EL ROSTRO INVISIBLE DE LAS ESTADÍSTICAS
El lado más visible del sinhogarismo son los datos y estadísticas. En Madrid, hay 2500 personas sin hogar, de las cuales el 35 % está en situación de calle, es decir, no cuentan con albergue o residencia temporal. Son más hombres que mujeres, y la mitad son extranjeros. Si atendemos a la edad, es significativo cómo se ha reducido la edad de quienes terminan perdiendo su hogar: el 30 % son menores de 30 años.
Lejos de los estereotipos que aún perduran en el imaginario colectivo, no hablamos en la mayoría de los casos de personas con problemas de adicciones, sino de personas con estudios que algún día tuvieron un trabajo y una familia y que lo han acabado perdiendo todo.
No perdamos de vista que, aunque invisible a los ojos de muchas personas, el sinhogarismo es un problema social en aumento. En los últimos 10 años, ha crecido un 24 %.

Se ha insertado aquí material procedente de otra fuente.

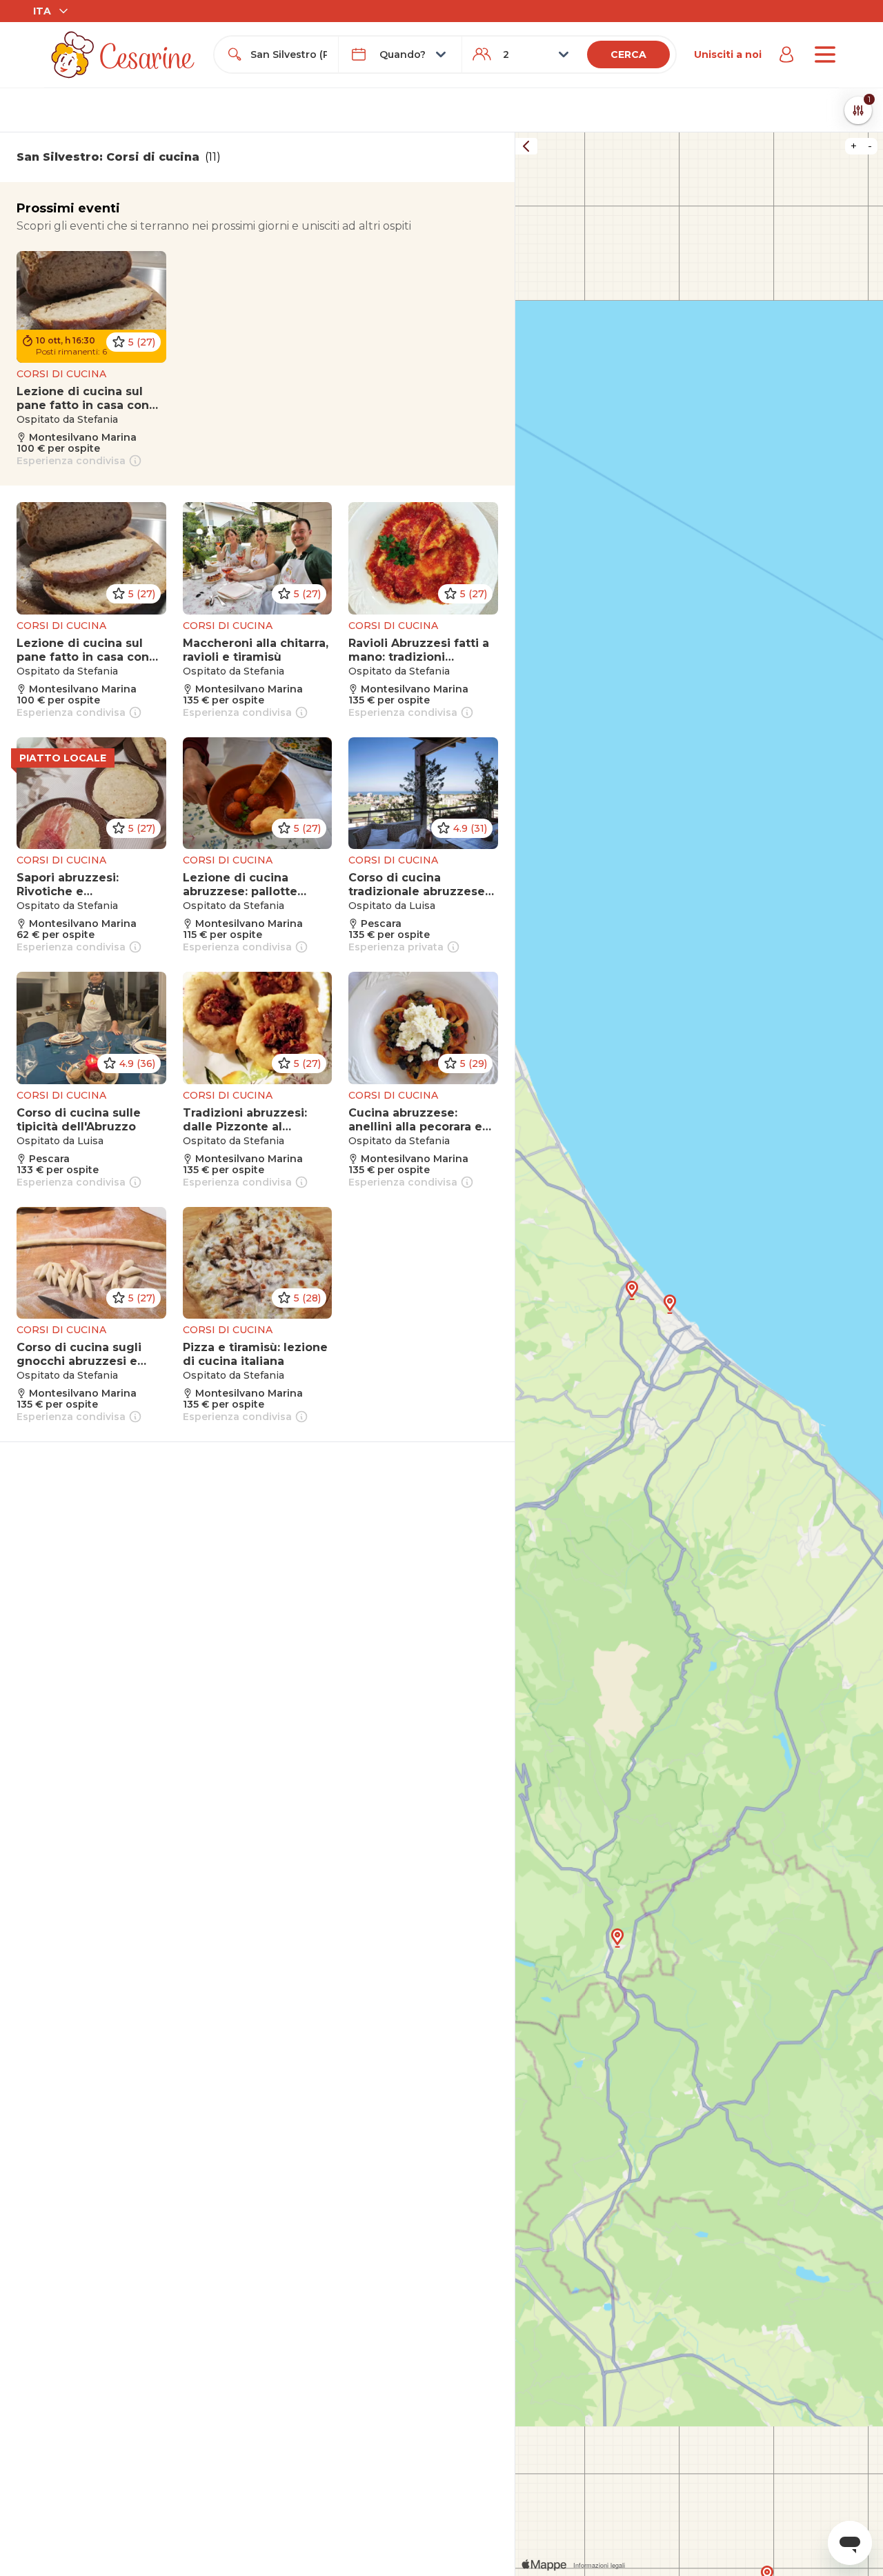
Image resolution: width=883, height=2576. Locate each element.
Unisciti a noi (728, 54)
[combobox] (288, 54)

El lado que no vemos —o no queremos ver— está junto a los caminos de Juan, Rafael, Sandra, Erika… Caminos que se han desdibujado entre las alborotadas calles madrileñas. Nos hablan de falta de recursos, de oportunidades y de esperanza, pero nos hablan también de falta de amor. Y me ha venido a la memoria otra de las historias. La de Carlos, él decía que las personas sin hogar eran ‘los desamados’. Carlos se vio en un albergue por falta de amor. Le faltó amor propio para superar la pérdida de su trabajo y la separación de su mujer. Le faltó la ternura de los transeúntes mientras deambulaba por las calles. Y murió sin el cariño de su familia, que solo acudió al albergue donde se hospedaba para decir que no podían hacer frente a los gastos del entierro. Murió mientras le consumía una enfermedad más grave que el propio cáncer, el ‘desamor’.
Ya es tarde. Tenemos que volver a nuestros hogares. Nos da la mano Abdul, que nos agradece este rato de charla y el café que hemos compartido. Y miro su muñeca, lleva una pulsera de cuero con letras impresas, pone ‘Amor’. Y parece paradójico que, entre tanta desilusión y desaires, cuando hay tantas carencias materiales, ese sea el mensaje, eso es lo que nos piden. Al fin y al cabo, de eso se trata, de pedir y dar Amor, o al menos de ser capaces de mirar con amor.